Al contrario de lo que se piensa y se repite como verdad, el español sí corre peligro. No tanto porque se le pretenda arrumar con lo que avergüenza, sino porque quienes deben defenderla por oficio y beneficio callan, dejan hacer olas a los charlatanes. O asumen posturas alcahuetas que afectan la lengua imponiéndole reglas que van contra la esencia del idioma, como el “monosilabo” guión, hasta la confusión generalizada con el adosamiento de “ex” a la palabra que modifica. No hablemos ahora de pecados como la incorporación de palabras para ganar indulgencias con alcaldes autoproclamados de la lengua como “ir a por agua” y hasta giros peores que casi legalizan el «haiga». Sin embargo, nada supera el contrasentido de que algunos de los hijos de España no puedan ser educados en la lengua que hablan los españoles: el castellano.

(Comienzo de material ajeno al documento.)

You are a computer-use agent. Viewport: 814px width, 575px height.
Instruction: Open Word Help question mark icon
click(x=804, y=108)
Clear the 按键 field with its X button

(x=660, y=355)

Han sido los hispanoamericanos quienes más han defendido el español como lengua materna común, casi carnal y sanguínea. No solo grandes poetas como el mexicano Octavio Paz o novelistas como Mario Vargas Llosa han sido cruzados del idioma castellano, también los son los poetas y escritores todavía desconocidos que se aferran a la lengua matriz y la ennoblecen mientras los “emponderados” meten baza para que devenga en dialecto o lengua muerta.

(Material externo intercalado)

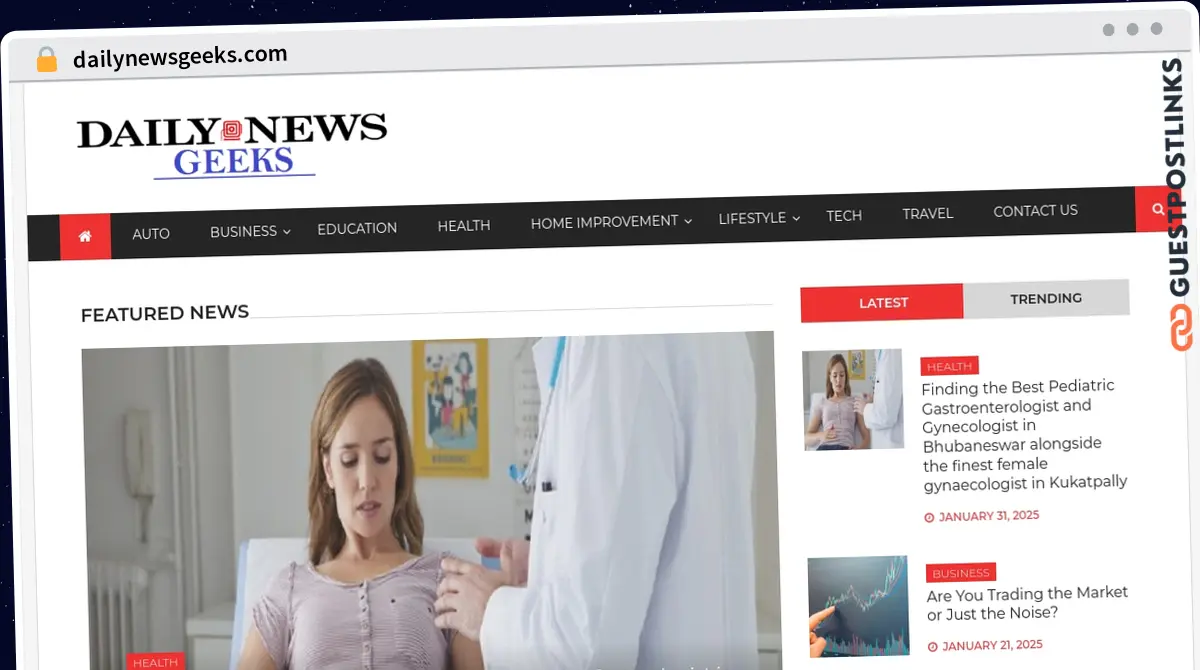Click the clock icon beside January 31, 2025
Screen dimensions: 1200x670
pos(930,516)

El 6 de diciembre Día de la Constitución, el español Mario Vargas Llosa, volvió a sus andadas desde la pagina web de la plataforma Libres e Iguales y se incorporó a la campaña que también respaldan las agrupaciones Consenso y Regeneración, Fundación Joan Boscà, La España Cívica, La España que Reúne, Sociedad Civil Ahora Societat Civil Catalana y Transforma España. En conjunto rechazan las maniobras que intentan la liquidación del orden constitucional y que el castellano “pase a la condición de lengua oculta, disimulada, clandestina».
La Constitución es muy clara: “Todo español tiene derecho de ser español y de hablar su lengua, el español”. Pedro Sánchez pide a todos los partidos cumplir la Constitución en su integridad. Hay que hacer buena la palabra y hablar español, en la casa y en la escuela, sin temores a ser plato de segunda mesa.